Posted by: lotp   2008-03-19 13:03  

#8  Open the pod bay doors please, HAL...

Affirmative Dave. I read you. I'm sorry Dave, I'm afraid I can't do that Dave.... I think you know what the problem is just as well as I do.


He got the tone of that AI's response just right.
Posted by: lotp   2008-03-19 09:44  

#7  First Gary, now Arthur. Bad month for us geeks.
Posted by: DarthVader   2008-03-19 09:36  

#6  LOL Mike!

Clarke certainly earned his Knighthood.

In case other Burgers would like to see some videos on Sir Arthur...
Posted by: Icerigger   2008-03-19 08:04  

#5  ...For all of his space-based novels, for my money his best was The Ghost Of The Grand Banks - about an attempt to raise the Titanic

And don't forge Clarke's Law - "Any sufficiently advanced technology is indistinguishable from magic" - gets proven every day as 12th century jihadis meet the US military.

Mike
Posted by: Mike Kozlowski   2008-03-19 07:40  

#4  His book 2001: A Space Odyssey was one of the greats of the 20th century, up there with the best of Tolkien. Very few authors seemed to have the imagination to place humanity into the position he did in that book - or the optimism, for that matter - until he did so.
Posted by: no mo uro   2008-03-19 06:24  

#3  As long as we remember and have their books, they'll never really be gone.

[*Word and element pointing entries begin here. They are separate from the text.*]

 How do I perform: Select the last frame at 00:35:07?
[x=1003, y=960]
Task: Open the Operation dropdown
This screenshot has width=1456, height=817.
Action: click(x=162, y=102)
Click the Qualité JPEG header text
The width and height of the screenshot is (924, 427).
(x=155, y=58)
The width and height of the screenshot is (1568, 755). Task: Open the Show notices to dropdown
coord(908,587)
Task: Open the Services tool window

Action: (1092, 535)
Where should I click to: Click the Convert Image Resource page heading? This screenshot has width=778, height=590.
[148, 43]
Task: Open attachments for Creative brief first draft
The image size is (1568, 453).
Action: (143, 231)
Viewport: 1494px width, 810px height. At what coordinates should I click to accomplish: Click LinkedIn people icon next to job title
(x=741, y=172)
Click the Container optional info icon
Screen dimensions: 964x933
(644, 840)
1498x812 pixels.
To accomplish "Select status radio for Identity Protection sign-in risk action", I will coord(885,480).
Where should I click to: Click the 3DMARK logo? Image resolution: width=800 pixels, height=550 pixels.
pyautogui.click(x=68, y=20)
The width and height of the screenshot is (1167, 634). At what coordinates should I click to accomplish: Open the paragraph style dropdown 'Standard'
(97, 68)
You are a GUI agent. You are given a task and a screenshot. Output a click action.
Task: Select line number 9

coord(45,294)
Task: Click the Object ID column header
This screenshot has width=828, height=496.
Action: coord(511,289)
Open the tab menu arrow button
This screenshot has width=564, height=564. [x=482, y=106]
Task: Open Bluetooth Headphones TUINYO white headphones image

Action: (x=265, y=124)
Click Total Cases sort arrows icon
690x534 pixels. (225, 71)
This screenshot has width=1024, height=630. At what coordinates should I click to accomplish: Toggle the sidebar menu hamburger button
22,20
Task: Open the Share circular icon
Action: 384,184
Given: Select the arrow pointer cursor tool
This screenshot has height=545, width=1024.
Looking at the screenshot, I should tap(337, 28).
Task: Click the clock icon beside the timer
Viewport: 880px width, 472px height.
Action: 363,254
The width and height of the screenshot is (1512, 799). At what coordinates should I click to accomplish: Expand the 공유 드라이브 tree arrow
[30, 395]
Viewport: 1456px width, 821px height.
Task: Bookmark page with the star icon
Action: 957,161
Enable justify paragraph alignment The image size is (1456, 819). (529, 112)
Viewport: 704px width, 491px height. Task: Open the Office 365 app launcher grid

Still, RIP Sir Arthur, RIP.
Posted by: 9,000,000,000 names   2008-03-19 02:26  

#2  Somehow this one is resonating deep within me.

I guess its because he is the last of the authors that I truly enjoyed when I was young: Azimov, Clarke, Heinlein.

Thank goodness their books are still aroudn to speak for them - and they still speak well after all these years.

Three giants of science fiction. They feel like old friends who all now are gone.
Posted by: OldSpook   2008-03-19 02:13  

#1  Arthur C. Clarke formulated the following three "laws" of prediction:

1. When a distinguished but elderly scientist states that something is possible, he is almost certainly right. When he states that something is impossible, he is very probably wrong.

2. The only way of discovering the limits of the possible is to venture a little way past them into the impossible.

3. Any sufficiently advanced technology is indistinguishable from magic.